Blending biography, gender theory, and political analysis, Gunther-Canada charts Mary Wollstonecraft's transformation from female reader to pioneer feminist author. She shows how Wollstonecraft's pathbreaking A Vindication of the Rights of Woman and other works confronted traditional notions of femininity and authority and provided the first systematic argument for women's political rights.
Wollstonecraft's writings represent a rebellion against Jean-Jacques Rousseau's portrayal of women as dangerous coquettes and Edmund Burke's vision of women as beautiful and apolitical weaklings. Her revolutionary political theory challenged the separation of public and private spheres by insisting that women could be rational players in the Enlightenment's script of liberty and individualism.
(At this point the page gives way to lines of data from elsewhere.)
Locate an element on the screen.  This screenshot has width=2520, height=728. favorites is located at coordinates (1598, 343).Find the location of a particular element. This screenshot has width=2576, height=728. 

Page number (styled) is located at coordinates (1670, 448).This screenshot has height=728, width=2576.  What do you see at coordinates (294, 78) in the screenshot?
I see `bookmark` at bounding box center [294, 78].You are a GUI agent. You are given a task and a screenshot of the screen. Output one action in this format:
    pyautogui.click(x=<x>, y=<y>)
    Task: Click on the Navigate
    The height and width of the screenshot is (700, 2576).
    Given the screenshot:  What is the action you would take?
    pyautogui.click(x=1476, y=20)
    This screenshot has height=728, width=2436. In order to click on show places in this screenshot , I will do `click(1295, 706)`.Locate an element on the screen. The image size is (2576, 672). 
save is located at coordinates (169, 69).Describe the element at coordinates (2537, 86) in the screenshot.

Gunther-Canada gives us a Wollstonecraft who forthrightly confronted the politics of gender and genre and incited revolt against the prevailing view of women as creatures born only to "propagate and rot."
Rebel Writer shows how Wollstonecraft's political ideology guided her personal life—she bore a child out of wedlock and later married amid scandal—and how her attempts to unite the personal and the political ended in 1797, with her tragic early death in childbed. For more than two hundred years Wollstonecraft's life has served as a cautionary tale of the dangers of women's participation in revolutionary politics. Now Gunther-Canada shows us how Wollstonecraft subverted the patriarchal plot of political theory and framed an alternative vision of women as citizens, making her truly a "rebel writer."